Beim FC Bayern soll das Kapitel Alexander Nübel nun endgültig geschlossen werden – und zwar mit harten Bandagen. Sportvorstand Max Eberl hat dem Torhüter offenbar mitgeteilt, dass er am offiziellen Trainingsauftakt am 20. Juli an der Säbener Straße nicht teilnehmen soll. Der Klub plant für die kommende Saison ausschließlich mit dem Trio Manuel Neuer, Jonas Urbig und Sven Ulreich, Nübel als vierter Keeper ist für die Verantwortlichen keine Option mehr.

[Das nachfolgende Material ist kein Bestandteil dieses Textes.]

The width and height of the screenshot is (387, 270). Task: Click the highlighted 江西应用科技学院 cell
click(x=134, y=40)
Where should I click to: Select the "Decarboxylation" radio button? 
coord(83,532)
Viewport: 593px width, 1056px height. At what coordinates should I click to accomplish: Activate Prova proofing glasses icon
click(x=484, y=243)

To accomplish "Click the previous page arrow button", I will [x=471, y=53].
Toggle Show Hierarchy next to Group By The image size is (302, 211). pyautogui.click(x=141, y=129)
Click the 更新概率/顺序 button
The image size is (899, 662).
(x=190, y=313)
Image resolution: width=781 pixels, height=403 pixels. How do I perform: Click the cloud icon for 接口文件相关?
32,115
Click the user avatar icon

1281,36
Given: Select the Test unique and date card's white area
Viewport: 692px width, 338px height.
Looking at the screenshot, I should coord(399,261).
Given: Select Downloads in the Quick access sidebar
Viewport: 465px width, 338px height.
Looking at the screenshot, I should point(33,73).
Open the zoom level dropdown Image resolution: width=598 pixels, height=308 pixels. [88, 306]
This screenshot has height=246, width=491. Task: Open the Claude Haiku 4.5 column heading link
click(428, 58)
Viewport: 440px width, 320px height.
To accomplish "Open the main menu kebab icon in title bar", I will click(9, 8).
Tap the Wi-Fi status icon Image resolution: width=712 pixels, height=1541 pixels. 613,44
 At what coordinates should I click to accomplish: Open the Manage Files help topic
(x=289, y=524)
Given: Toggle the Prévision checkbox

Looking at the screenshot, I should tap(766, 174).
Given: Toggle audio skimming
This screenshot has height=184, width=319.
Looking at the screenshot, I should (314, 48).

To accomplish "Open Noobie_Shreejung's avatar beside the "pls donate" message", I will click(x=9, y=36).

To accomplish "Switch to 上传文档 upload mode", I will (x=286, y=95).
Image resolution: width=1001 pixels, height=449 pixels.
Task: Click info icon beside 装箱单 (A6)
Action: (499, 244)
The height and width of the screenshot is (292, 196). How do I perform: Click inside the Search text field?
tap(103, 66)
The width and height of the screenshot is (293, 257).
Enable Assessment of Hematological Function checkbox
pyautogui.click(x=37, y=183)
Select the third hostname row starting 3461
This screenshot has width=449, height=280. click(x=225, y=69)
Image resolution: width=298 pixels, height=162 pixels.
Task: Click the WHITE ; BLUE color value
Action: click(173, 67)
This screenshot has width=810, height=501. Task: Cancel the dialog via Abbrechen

Der 29-Jährige besitzt eigentlich noch einen Vertrag bis 2029 mit einem Bruttogehalt von bis zu zwölf Millionen Euro pro Saison – ein Umstand, der einen Wechsel erschwert. Größtes Interesse zeigt aktuell Besiktas Istanbul, das aber zunächst nur ein Angebot von rund zehn Millionen Euro inklusive Boni vorlegte. Bayern fordert bis zu 20 Millionen Euro Ablöse und lehnte ab. Nübel selbst soll von einem Wechsel in die Türkei noch nicht vollends überzeugt sein, prüft aber auch weitere Anfragen.
Nach drei Jahren auf Leihbasis beim VfB Stuttgart, wo er sich mit starken Leistungen in zwei DFB-Pokal-Finals empfahl, droht dem einstigen Schalker damit ein erzwungener Vereinswechsel ohne Trainingsbeteiligung in München. Sportdirektor Christoph Freund hatte bereits zuvor bestätigt, dass Nübel nicht zum Bayern-Kader der Saison 2026/27 gehören wird. Sein Berater Stefan Backs erklärte lediglich, man werde „die richtige Zukunftsentscheidung für Alexander treffen“.